QUOTED PASSAGE:
The holiday from hell.
That’s how many will remember Christmas 2022.
A history-making blizzard, record-low temperatures, antiquated airline computer systems and the urge to be with loved ones after two COVID Christmases all aligned to create the perfect storm.
Consider the plight of Leola Powers of Vista.
Her disastrous homeward-bound tale is epic. The nearly weeklong saga starts Dec. 25 at Nashville International Airport after visiting family.
“I had Christmas breakfast with my mother in Nashville and planned to have Christmas dinner with my husband in Vista,” said the MiraCosta College professor.
Powers’ complicated narrative includes hopes raised and dashed; four airline tickets, three of them for canceled flights; flight crews that didn’t (and couldn’t) show; mistimed and erroneous texts from Southwest Airlines; two rental car reservations; and finally, a two-day, 28-hour, 2,000-plus-mile drive from Nashville to Vista, with an overnight in El Paso.
“If you do the math, you’ll know I was speeding,” she confessed, “but I was motivated.”
Powers arrived home Dec. 30.
One idea she contemplated then rejected was a one-way ticket to San Diego from Nashville on American Airlines for $2,818. Nevertheless, she still racked up $2,500 in expenses, despite “buying cheap” the necessities she needed because her luggage had disappeared. As of 3 p.m. Jan. 1, Powers had not yet been reunited with her suitcase.

Stored records:
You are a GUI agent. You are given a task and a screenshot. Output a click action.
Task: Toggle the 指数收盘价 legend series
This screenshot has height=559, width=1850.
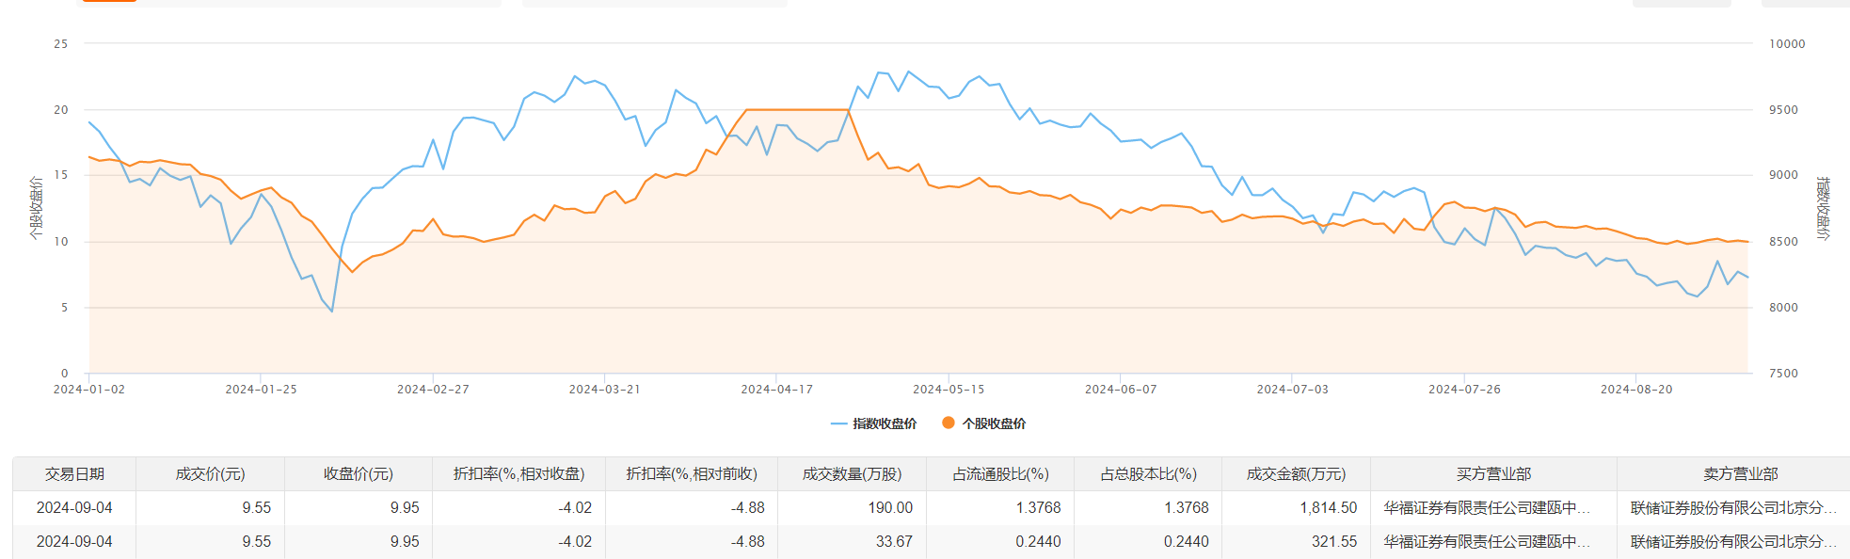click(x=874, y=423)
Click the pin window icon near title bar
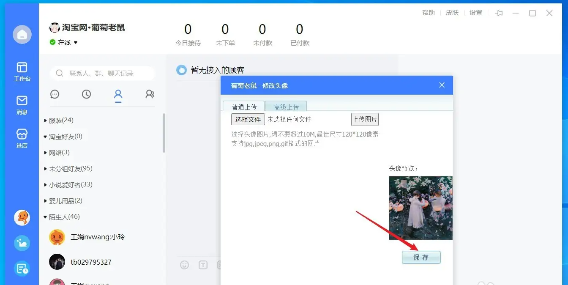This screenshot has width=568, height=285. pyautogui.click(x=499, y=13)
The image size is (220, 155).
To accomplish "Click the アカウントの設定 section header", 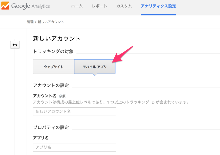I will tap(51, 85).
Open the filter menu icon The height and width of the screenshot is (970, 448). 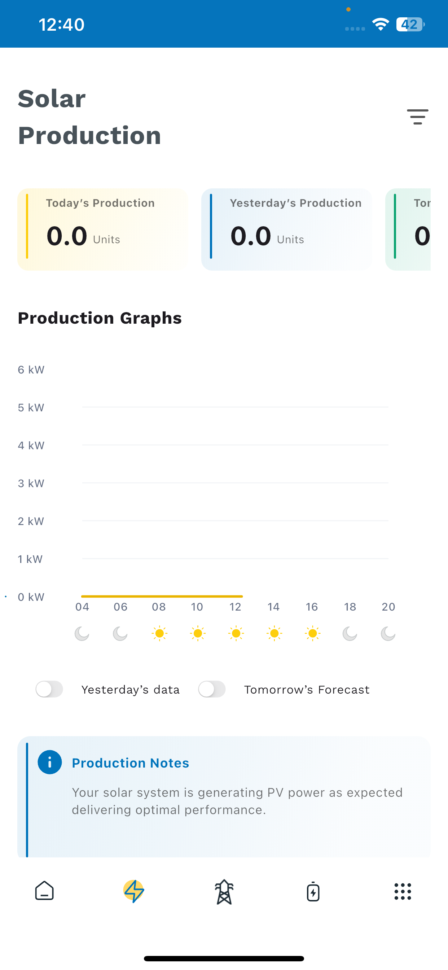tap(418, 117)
==
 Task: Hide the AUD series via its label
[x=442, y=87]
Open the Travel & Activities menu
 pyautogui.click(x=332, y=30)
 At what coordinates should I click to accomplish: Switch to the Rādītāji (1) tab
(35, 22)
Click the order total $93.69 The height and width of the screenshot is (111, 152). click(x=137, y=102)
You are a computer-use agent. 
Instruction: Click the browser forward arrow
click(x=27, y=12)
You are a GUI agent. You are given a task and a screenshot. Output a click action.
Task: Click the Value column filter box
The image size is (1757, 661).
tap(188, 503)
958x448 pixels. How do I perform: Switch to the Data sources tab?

PROBLEMS TO SOLVE:
[1] Answer these questions about the holiday travel article.
(a) With whom did Leola Powers eat Christmas breakfast?
(b) In what city did she stay overnight during her drive home?
(c) What was the price of the one-way American Airlines ticket she considered and rejected?
[2] Proceed with the holiday travel article, picking up right after its final sentence.
The stored records are separate material, unrelated to the holiday travel article.

TASK-BY-TASK OUTPUTS:
[1]
(a) Her mother, in Nashville.
(b) El Paso.
(c) $2,818.

[2]
Nikki Prichard and Robert Hetherington consider themselves lucky. They still made it home Christmas Day, although seven hours late. The Vista couple had flown to Boise to visit Prichard’s family.
“It was about 1:30 p.m. when they notified us that they were waiting on the crew for the 1:40 p.m. flight with Southwest,” Prichard said. “We sat around for a while before (the gate attendant) told us they didn’t know how long it would be, and (said), ‘If it were me, I’d go back home.’”
Nevertheless, the couple stayed and a crew finally appeared.
“By this time, probably half of the other passengers had gone home,” Prichard said. “The worst part was the lack of communication, but we were so happy to have a flight. We finally got home at 10 p.m. It could’ve been worse.”
They celebrated Christmas the following day with leftovers and gifts with Hetherington’s family.
Larry Dyke and Lorraine Farrar were optimistic about their flight from San Diego to Nashville when they left their Vista home Christmas Day.
“We were sitting waiting and the plane pulled up to the gate,” Dyke said. “Then they told us it had been canceled. They wouldn’t help us (rebook) at the gate. We had to go and check out our bags, then get in the reservation line again. We looked at the line. It was a two- to three-hours’ wait, so we went home.”
Before leaving, they had to retrieve their luggage from a sea of bags and parcels set out on every square inch of the airport’s open space and in no particular order.
Back home, Dyke connected both his and his wife’s cellphone to chargers, then called Southwest.
“I stayed up all night with two telephones on hold,” he said. “I was on hold from 10 p.m. to 4:15 a.m. before someone answered at reservations.”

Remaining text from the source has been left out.